In particular, ffd.d.d braids together first and second-order derivatives. This is related to the fact that the compositional algebra of higher-order Taylor expansions is wacky.

Ha good stuff 10/10. Would read again. I dig the documentation around this place.

The reason I was looking at this is I wanted to know if casting an fvar to an fvar<fvar> made sense.

I think the answer is yes, and the first order value and gradient get copied while the second order value and gradient would just be set to zero.

–

If I’m reading this right, the magic of this is that if we just do math with these fvar<fvar<double>> things (using functions that have been expanded to work on dual numbers) then the different gradients we might need just show up in the appropriate places in the output (as defined by the rules that are enumerated in the tables)?
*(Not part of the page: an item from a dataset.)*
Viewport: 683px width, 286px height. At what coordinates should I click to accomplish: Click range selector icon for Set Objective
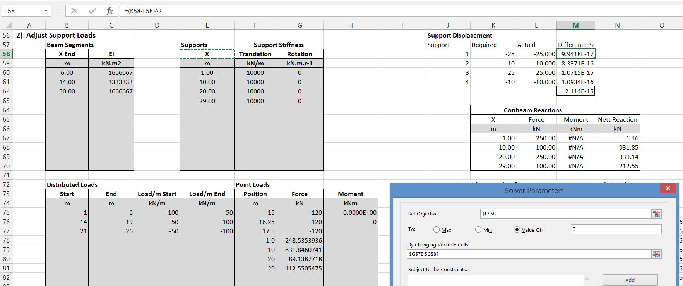point(656,214)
So to use this to get derivatives of some weird function I need, should I just look at the output equations in Table 1.1, pick the one that has the thing I need, and then just set the first value/first gradient/second value/second gradients of my inputs to achieve that? Is this the right way to think about this?

I still need to think through the adjoint stuff more.
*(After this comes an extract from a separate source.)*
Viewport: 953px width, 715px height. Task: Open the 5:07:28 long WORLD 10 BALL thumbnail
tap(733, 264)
Assuming that you mean fvar<double> into an fvar<fvar<double>> here. There’s no explicit casting mechanism, so you’d be relying on constructors. Looking at https://github.com/stan-dev/math/blob/develop/stan/math/fwd/core/fvar.hpp you can see that while there are constructors for a T argument, the sensitivity is always set to zero so I don’t think you’ll preserve all of the values correctly.
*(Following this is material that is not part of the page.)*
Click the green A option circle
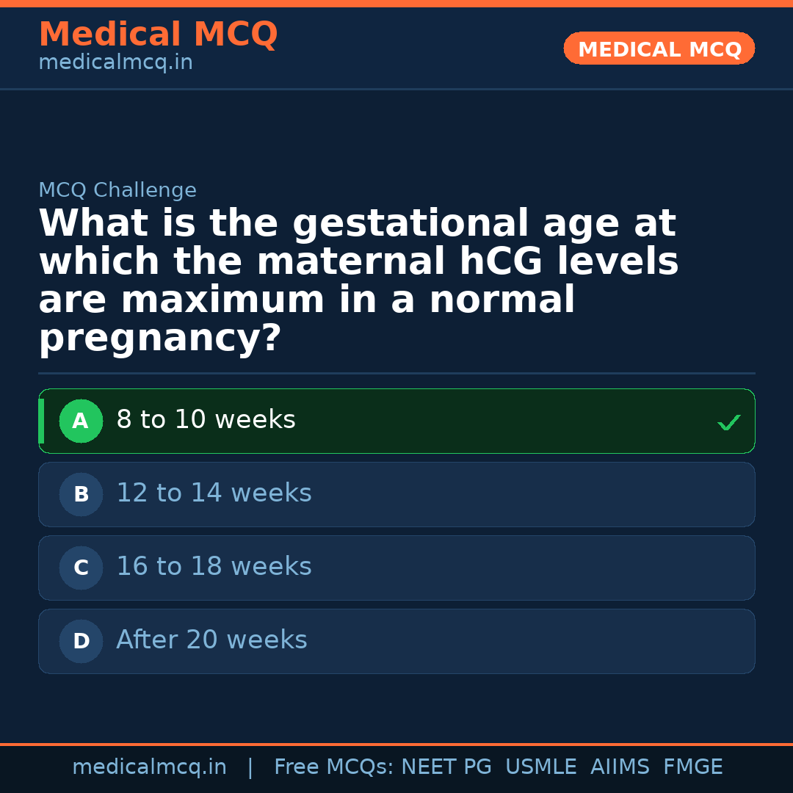This screenshot has width=793, height=793. pyautogui.click(x=81, y=421)
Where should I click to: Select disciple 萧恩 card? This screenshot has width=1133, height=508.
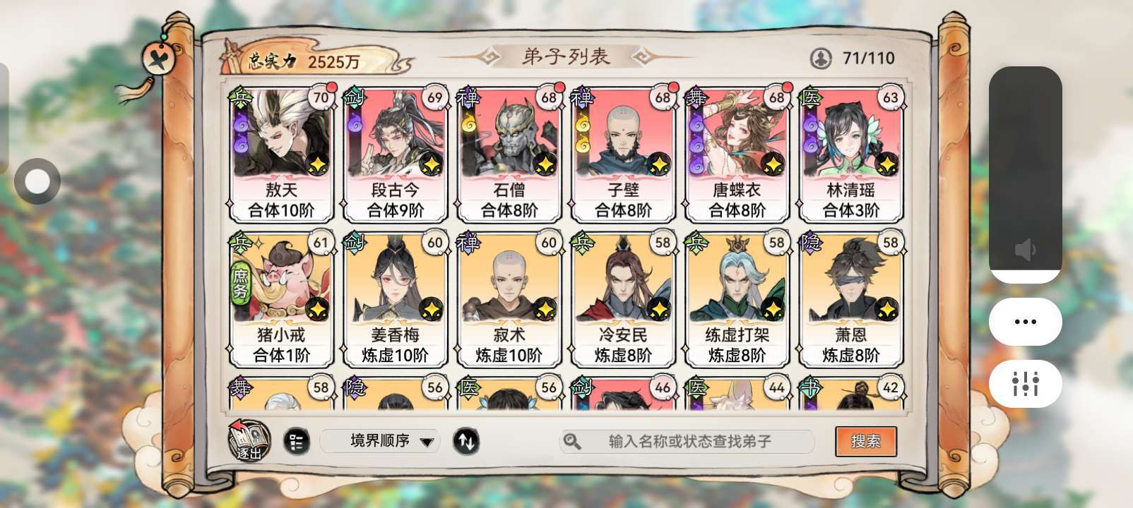pos(851,299)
Basically. You just have to figure out how to decompose the gradient operator you want into the gradient inner products that forward mode gives you. For example, in the fvar<fvar<double>> I mentioned above, if you set z = 0 and u and w to all zeros except for the ith and jth elements respectively, then ffd.d.d will give you d^{2} f / dx_{i} dx_{j}. Do that N^{2} more times and you get yourself a full Hessian.

Note that reverse mode is much more efficient for many-to-one functions and we can compute the Hessian in only N sweeps. Again, see the Nomad manual, this time section 1.3.4.

Alright good stuff. Looks like there’s a special fvar<T> constructor that handles assigning fvar<double>s to fvar<fvar<double>>s and I think it makes sense.

@betanalpha: C-style casts (or even C+±style static casts) will call implicit constructors.

@bbbales2: In Stan, we will never ever cast anything up to an autodiff type other than a primitive int or double. You can see this by recursion because all of the parameters start as autodiff types and all the data as double or int. Every operation returns either a double (if arguments are all double or int) or the autodiff type. You never need to cast up the lower types. The constructor’s there because sometimes this happens internally because of the way some of the operations are written. But you have to be very very careful doing this because of the interpetation of the “casting”.

@Bob_Carpenter: But how do those implicit constructors work for fvar<fvar<double>>? Don’t you have to define how the casting works somehow or it is left ambiguous?

Makes sense. Which means I coded up the wrong tests in append array (appending vectors of fvar<var> with fvar<fvar<var>>). Overly verbose and the wrong thing! 2/2 right on target :P.

I can replace them with the simpler double/fvar<var>double/fvar<fvar<var>> versions when I work on the Stan append_array hooks. Makes sense why I was having trouble with the previous fvar stuff. No way something as simple as append_array tests shoulda been giving issues.